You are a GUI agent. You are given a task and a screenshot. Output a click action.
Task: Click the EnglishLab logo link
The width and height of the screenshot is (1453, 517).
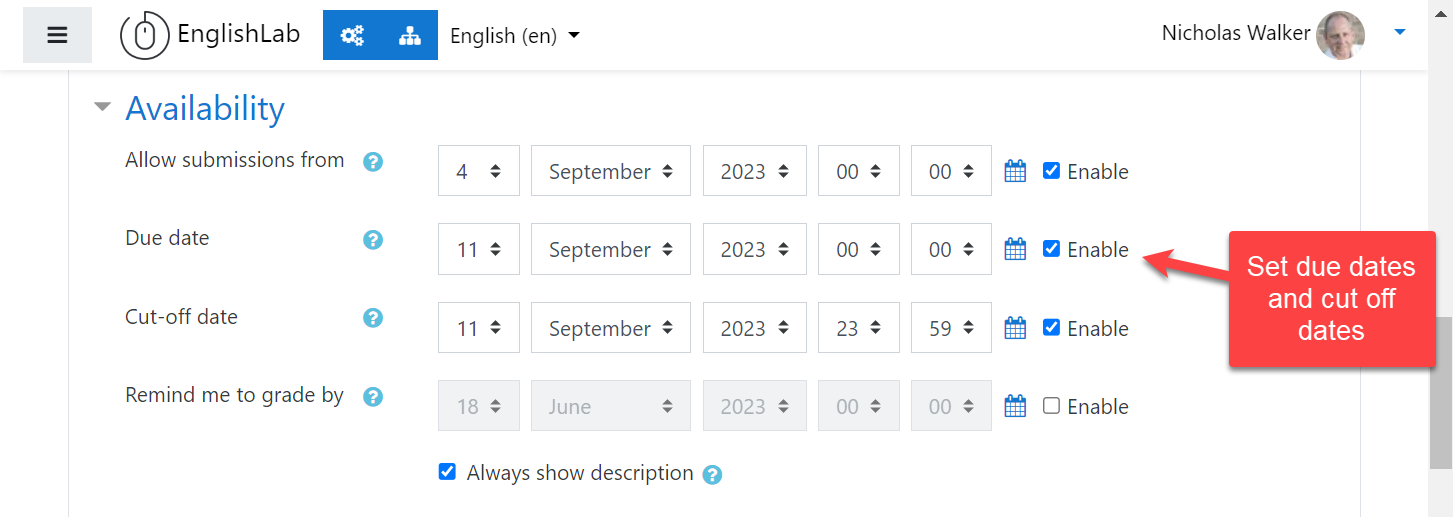pos(210,36)
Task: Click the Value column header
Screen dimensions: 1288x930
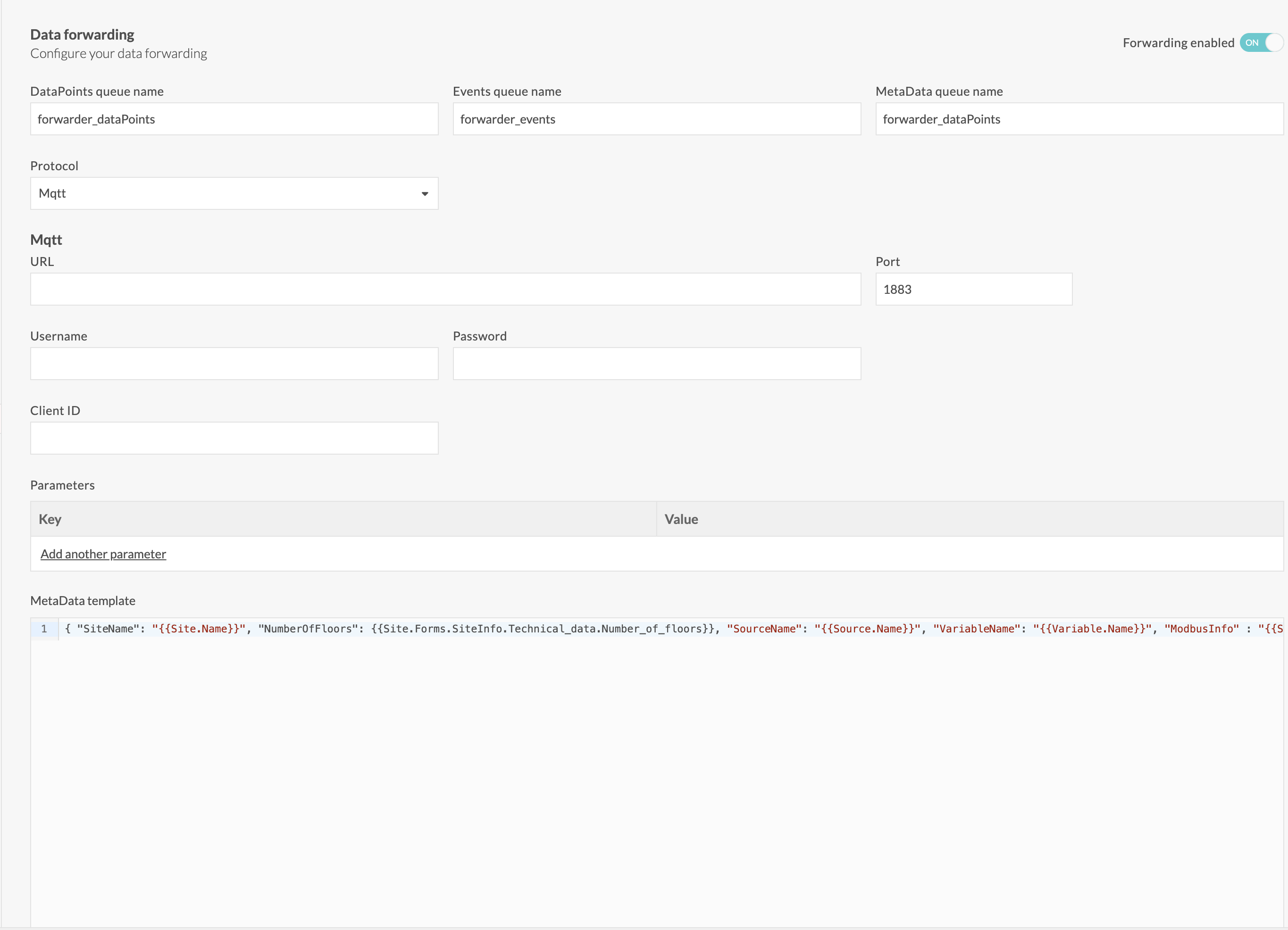Action: coord(681,519)
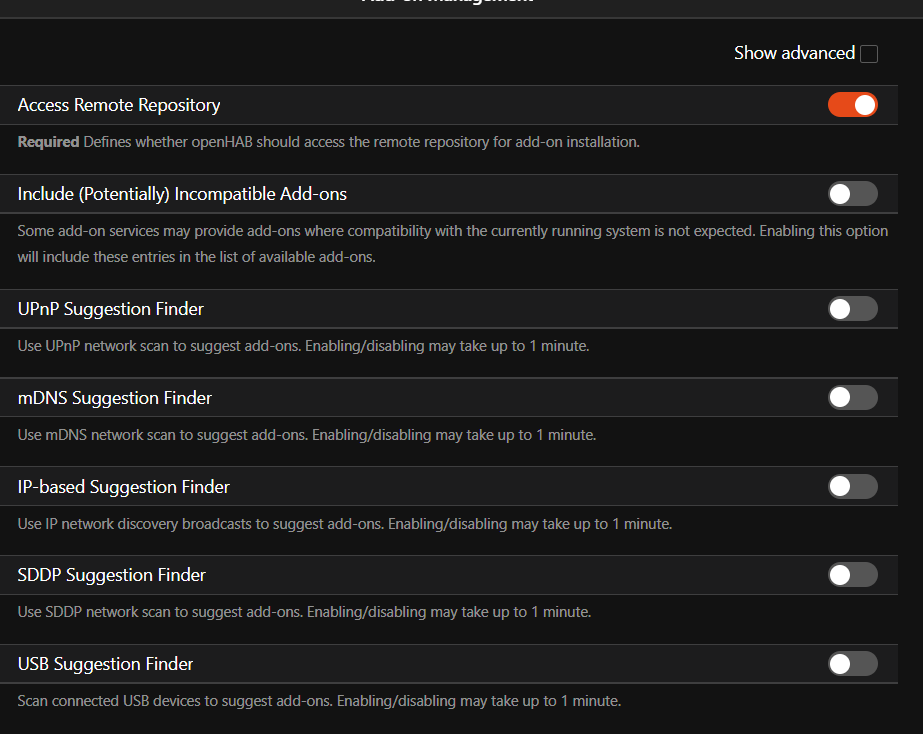Click the SDDP Suggestion Finder row title
This screenshot has height=734, width=923.
112,575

━━━━━━━━━━

Given problem: Tally the lines in the entries above that contain the string "height", treating uppercase and lowercase as different, and give only the number.

Answer to this task: 2